#### Collected data:
^^^^^^^^^^^^^^^^

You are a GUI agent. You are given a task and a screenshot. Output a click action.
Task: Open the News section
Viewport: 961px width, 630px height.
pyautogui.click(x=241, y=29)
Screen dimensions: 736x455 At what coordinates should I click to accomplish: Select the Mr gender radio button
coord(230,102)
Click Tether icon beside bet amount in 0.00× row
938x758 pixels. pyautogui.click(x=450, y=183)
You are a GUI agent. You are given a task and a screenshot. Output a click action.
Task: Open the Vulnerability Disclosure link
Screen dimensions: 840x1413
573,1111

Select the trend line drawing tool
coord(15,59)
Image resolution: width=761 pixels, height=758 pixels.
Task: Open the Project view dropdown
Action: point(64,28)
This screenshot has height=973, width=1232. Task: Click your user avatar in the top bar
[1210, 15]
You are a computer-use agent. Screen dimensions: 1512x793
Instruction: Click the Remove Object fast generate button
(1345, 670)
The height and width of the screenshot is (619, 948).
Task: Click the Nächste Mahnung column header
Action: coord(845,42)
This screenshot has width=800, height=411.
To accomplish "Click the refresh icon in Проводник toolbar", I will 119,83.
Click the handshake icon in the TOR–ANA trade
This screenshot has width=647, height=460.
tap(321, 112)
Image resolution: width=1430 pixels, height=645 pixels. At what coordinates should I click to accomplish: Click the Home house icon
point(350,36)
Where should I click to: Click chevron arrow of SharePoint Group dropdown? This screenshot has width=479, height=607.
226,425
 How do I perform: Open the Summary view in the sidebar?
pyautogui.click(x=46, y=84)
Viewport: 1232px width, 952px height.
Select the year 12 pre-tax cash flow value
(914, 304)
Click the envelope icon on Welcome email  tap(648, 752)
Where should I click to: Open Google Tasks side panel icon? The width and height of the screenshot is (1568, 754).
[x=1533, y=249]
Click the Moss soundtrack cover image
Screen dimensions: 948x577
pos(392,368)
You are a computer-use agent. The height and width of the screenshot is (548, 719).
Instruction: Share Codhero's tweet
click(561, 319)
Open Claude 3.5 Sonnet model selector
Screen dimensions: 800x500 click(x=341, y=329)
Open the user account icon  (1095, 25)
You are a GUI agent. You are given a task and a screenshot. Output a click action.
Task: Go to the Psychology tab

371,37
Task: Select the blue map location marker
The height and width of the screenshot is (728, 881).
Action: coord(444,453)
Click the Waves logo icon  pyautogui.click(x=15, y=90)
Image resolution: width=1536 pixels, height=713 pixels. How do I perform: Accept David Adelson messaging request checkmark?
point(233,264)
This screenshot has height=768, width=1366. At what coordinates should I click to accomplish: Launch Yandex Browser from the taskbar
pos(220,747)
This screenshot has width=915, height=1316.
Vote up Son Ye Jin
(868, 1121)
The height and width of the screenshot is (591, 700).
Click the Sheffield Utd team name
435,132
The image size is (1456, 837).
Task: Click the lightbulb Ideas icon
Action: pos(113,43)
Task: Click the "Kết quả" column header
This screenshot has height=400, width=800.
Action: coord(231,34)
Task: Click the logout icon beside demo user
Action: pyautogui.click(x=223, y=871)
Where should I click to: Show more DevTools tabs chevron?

^^^^^^^^^^^^^^^^

#### About this task:
Would you transcribe all of the data, keeping each line exact?

#### Answer:
You are a GUI agent. You are given a task and a screenshot. Output a click action.
Task: Open the News section
Viewport: 961px width, 630px height.
pyautogui.click(x=241, y=29)
Screen dimensions: 736x455 At what coordinates should I click to accomplish: Select the Mr gender radio button
coord(230,102)
Click Tether icon beside bet amount in 0.00× row
938x758 pixels. pyautogui.click(x=450, y=183)
You are a GUI agent. You are given a task and a screenshot. Output a click action.
Task: Open the Vulnerability Disclosure link
Screen dimensions: 840x1413
573,1111

Select the trend line drawing tool
coord(15,59)
Image resolution: width=761 pixels, height=758 pixels.
Task: Open the Project view dropdown
Action: point(64,28)
This screenshot has height=973, width=1232. Task: Click your user avatar in the top bar
[1210, 15]
You are a computer-use agent. Screen dimensions: 1512x793
Instruction: Click the Remove Object fast generate button
(1345, 670)
The height and width of the screenshot is (619, 948).
Task: Click the Nächste Mahnung column header
Action: coord(845,42)
This screenshot has width=800, height=411.
To accomplish "Click the refresh icon in Проводник toolbar", I will 119,83.
Click the handshake icon in the TOR–ANA trade
This screenshot has width=647, height=460.
tap(321, 112)
Image resolution: width=1430 pixels, height=645 pixels. At what coordinates should I click to accomplish: Click the Home house icon
point(350,36)
Where should I click to: Click chevron arrow of SharePoint Group dropdown? This screenshot has width=479, height=607.
226,425
 How do I perform: Open the Summary view in the sidebar?
pyautogui.click(x=46, y=84)
Viewport: 1232px width, 952px height.
Select the year 12 pre-tax cash flow value
(914, 304)
Click the envelope icon on Welcome email  tap(648, 752)
Where should I click to: Open Google Tasks side panel icon? The width and height of the screenshot is (1568, 754).
[x=1533, y=249]
Click the Moss soundtrack cover image
Screen dimensions: 948x577
pos(392,368)
You are a computer-use agent. The height and width of the screenshot is (548, 719).
Instruction: Share Codhero's tweet
click(561, 319)
Open Claude 3.5 Sonnet model selector
Screen dimensions: 800x500 click(x=341, y=329)
Open the user account icon  (1095, 25)
You are a GUI agent. You are given a task and a screenshot. Output a click action.
Task: Go to the Psychology tab

371,37
Task: Select the blue map location marker
The height and width of the screenshot is (728, 881).
Action: coord(444,453)
Click the Waves logo icon  pyautogui.click(x=15, y=90)
Image resolution: width=1536 pixels, height=713 pixels. How do I perform: Accept David Adelson messaging request checkmark?
point(233,264)
This screenshot has height=768, width=1366. At what coordinates should I click to accomplish: Launch Yandex Browser from the taskbar
pos(220,747)
This screenshot has width=915, height=1316.
Vote up Son Ye Jin
(868, 1121)
The height and width of the screenshot is (591, 700).
Click the Sheffield Utd team name
435,132
The image size is (1456, 837).
Task: Click the lightbulb Ideas icon
Action: pos(113,43)
Task: Click the "Kết quả" column header
This screenshot has height=400, width=800.
Action: coord(231,34)
Task: Click the logout icon beside demo user
Action: pyautogui.click(x=223, y=871)
Where should I click to: Show more DevTools tabs chevron?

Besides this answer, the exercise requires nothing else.